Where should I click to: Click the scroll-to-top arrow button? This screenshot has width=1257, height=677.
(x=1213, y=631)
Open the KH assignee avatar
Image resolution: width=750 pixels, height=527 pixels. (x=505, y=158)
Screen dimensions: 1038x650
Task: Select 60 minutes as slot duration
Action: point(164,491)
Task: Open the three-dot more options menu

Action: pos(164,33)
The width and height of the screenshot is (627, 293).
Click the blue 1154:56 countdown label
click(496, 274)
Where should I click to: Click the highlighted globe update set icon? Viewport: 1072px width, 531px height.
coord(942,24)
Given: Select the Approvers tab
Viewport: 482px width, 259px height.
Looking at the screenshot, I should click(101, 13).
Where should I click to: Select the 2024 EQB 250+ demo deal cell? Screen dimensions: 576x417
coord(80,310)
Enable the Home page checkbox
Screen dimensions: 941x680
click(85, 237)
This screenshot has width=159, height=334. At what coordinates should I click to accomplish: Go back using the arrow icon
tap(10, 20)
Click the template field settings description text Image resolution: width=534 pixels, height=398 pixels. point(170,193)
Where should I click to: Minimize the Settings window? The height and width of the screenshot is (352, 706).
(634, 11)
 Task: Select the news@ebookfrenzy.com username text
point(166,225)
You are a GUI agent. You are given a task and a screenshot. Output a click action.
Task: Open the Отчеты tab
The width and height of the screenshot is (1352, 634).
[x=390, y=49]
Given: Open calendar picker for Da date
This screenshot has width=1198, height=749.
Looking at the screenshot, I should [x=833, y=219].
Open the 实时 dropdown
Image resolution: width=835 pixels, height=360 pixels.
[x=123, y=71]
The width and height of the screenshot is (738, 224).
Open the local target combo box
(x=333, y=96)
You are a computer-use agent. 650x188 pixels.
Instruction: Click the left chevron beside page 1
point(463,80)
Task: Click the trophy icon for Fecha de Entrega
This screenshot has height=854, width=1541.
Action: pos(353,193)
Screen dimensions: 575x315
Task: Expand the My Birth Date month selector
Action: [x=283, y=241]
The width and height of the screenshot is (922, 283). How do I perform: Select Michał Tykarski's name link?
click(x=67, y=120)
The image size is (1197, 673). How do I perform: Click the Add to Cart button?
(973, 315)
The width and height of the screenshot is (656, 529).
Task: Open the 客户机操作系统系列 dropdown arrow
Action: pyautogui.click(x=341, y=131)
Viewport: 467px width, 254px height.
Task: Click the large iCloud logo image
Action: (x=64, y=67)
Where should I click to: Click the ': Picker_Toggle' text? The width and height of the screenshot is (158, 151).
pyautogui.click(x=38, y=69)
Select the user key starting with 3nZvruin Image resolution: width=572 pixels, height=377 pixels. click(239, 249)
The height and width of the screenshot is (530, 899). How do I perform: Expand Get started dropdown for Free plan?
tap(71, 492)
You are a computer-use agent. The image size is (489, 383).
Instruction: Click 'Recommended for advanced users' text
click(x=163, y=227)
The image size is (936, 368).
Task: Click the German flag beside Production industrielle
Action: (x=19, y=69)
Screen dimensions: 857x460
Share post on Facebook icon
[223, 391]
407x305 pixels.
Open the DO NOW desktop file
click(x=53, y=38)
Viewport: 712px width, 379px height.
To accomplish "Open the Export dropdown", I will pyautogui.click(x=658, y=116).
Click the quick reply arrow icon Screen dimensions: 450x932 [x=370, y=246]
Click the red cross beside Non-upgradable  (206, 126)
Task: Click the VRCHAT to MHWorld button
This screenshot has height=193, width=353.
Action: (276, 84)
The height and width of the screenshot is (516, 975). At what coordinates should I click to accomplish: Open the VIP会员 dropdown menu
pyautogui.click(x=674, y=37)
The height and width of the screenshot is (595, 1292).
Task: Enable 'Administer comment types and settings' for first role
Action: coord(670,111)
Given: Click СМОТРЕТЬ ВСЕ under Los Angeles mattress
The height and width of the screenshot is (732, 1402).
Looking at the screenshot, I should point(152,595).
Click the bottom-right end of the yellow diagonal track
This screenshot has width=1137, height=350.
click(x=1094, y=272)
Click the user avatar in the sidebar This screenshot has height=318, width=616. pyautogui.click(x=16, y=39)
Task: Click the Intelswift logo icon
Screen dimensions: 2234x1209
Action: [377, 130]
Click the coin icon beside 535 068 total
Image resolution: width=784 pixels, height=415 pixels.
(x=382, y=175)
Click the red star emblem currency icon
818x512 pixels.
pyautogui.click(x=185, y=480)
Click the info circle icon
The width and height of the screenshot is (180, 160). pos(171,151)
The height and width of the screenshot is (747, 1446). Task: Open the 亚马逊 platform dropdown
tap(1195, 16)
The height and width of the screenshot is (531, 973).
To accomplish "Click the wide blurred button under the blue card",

● **Work to be completed**
Type the data out again, exactly.

● **Written answer**
Where should I click to: Click the scroll-to-top arrow button? This screenshot has width=1257, height=677.
(x=1213, y=631)
Open the KH assignee avatar
Image resolution: width=750 pixels, height=527 pixels. (x=505, y=158)
Screen dimensions: 1038x650
Task: Select 60 minutes as slot duration
Action: point(164,491)
Task: Open the three-dot more options menu

Action: pos(164,33)
The width and height of the screenshot is (627, 293).
Click the blue 1154:56 countdown label
click(496, 274)
Where should I click to: Click the highlighted globe update set icon? Viewport: 1072px width, 531px height.
coord(942,24)
Given: Select the Approvers tab
Viewport: 482px width, 259px height.
Looking at the screenshot, I should click(101, 13).
Where should I click to: Select the 2024 EQB 250+ demo deal cell? Screen dimensions: 576x417
coord(80,310)
Enable the Home page checkbox
Screen dimensions: 941x680
click(85, 237)
This screenshot has width=159, height=334. At what coordinates should I click to accomplish: Go back using the arrow icon
tap(10, 20)
Click the template field settings description text Image resolution: width=534 pixels, height=398 pixels. point(170,193)
Where should I click to: Minimize the Settings window? The height and width of the screenshot is (352, 706).
(634, 11)
 Task: Select the news@ebookfrenzy.com username text
point(166,225)
You are a GUI agent. You are given a task and a screenshot. Output a click action.
Task: Open the Отчеты tab
The width and height of the screenshot is (1352, 634).
[x=390, y=49]
Given: Open calendar picker for Da date
This screenshot has width=1198, height=749.
Looking at the screenshot, I should [x=833, y=219].
Open the 实时 dropdown
Image resolution: width=835 pixels, height=360 pixels.
[x=123, y=71]
The width and height of the screenshot is (738, 224).
Open the local target combo box
(x=333, y=96)
You are a computer-use agent. 650x188 pixels.
Instruction: Click the left chevron beside page 1
point(463,80)
Task: Click the trophy icon for Fecha de Entrega
This screenshot has height=854, width=1541.
Action: pos(353,193)
Screen dimensions: 575x315
Task: Expand the My Birth Date month selector
Action: [x=283, y=241]
The width and height of the screenshot is (922, 283). How do I perform: Select Michał Tykarski's name link?
click(x=67, y=120)
The image size is (1197, 673). How do I perform: Click the Add to Cart button?
(973, 315)
The width and height of the screenshot is (656, 529).
Task: Open the 客户机操作系统系列 dropdown arrow
Action: pyautogui.click(x=341, y=131)
Viewport: 467px width, 254px height.
Task: Click the large iCloud logo image
Action: (x=64, y=67)
Where should I click to: Click the ': Picker_Toggle' text? The width and height of the screenshot is (158, 151).
pyautogui.click(x=38, y=69)
Select the user key starting with 3nZvruin Image resolution: width=572 pixels, height=377 pixels. click(239, 249)
The height and width of the screenshot is (530, 899). How do I perform: Expand Get started dropdown for Free plan?
tap(71, 492)
You are a computer-use agent. The image size is (489, 383).
Instruction: Click 'Recommended for advanced users' text
click(x=163, y=227)
The image size is (936, 368).
Task: Click the German flag beside Production industrielle
Action: (x=19, y=69)
Screen dimensions: 857x460
Share post on Facebook icon
[223, 391]
407x305 pixels.
Open the DO NOW desktop file
click(x=53, y=38)
Viewport: 712px width, 379px height.
To accomplish "Open the Export dropdown", I will pyautogui.click(x=658, y=116).
Click the quick reply arrow icon Screen dimensions: 450x932 [x=370, y=246]
Click the red cross beside Non-upgradable  (206, 126)
Task: Click the VRCHAT to MHWorld button
This screenshot has height=193, width=353.
Action: (276, 84)
The height and width of the screenshot is (516, 975). At what coordinates should I click to accomplish: Open the VIP会员 dropdown menu
pyautogui.click(x=674, y=37)
The height and width of the screenshot is (595, 1292).
Task: Enable 'Administer comment types and settings' for first role
Action: coord(670,111)
Given: Click СМОТРЕТЬ ВСЕ under Los Angeles mattress
The height and width of the screenshot is (732, 1402).
Looking at the screenshot, I should point(152,595).
Click the bottom-right end of the yellow diagonal track
This screenshot has width=1137, height=350.
click(x=1094, y=272)
Click the user avatar in the sidebar This screenshot has height=318, width=616. pyautogui.click(x=16, y=39)
Task: Click the Intelswift logo icon
Screen dimensions: 2234x1209
Action: [377, 130]
Click the coin icon beside 535 068 total
Image resolution: width=784 pixels, height=415 pixels.
(x=382, y=175)
Click the red star emblem currency icon
818x512 pixels.
pyautogui.click(x=185, y=480)
Click the info circle icon
The width and height of the screenshot is (180, 160). pos(171,151)
The height and width of the screenshot is (747, 1446). Task: Open the 亚马逊 platform dropdown
tap(1195, 16)
The height and width of the screenshot is (531, 973).
To accomplish "Click the wide blurred button under the blue card",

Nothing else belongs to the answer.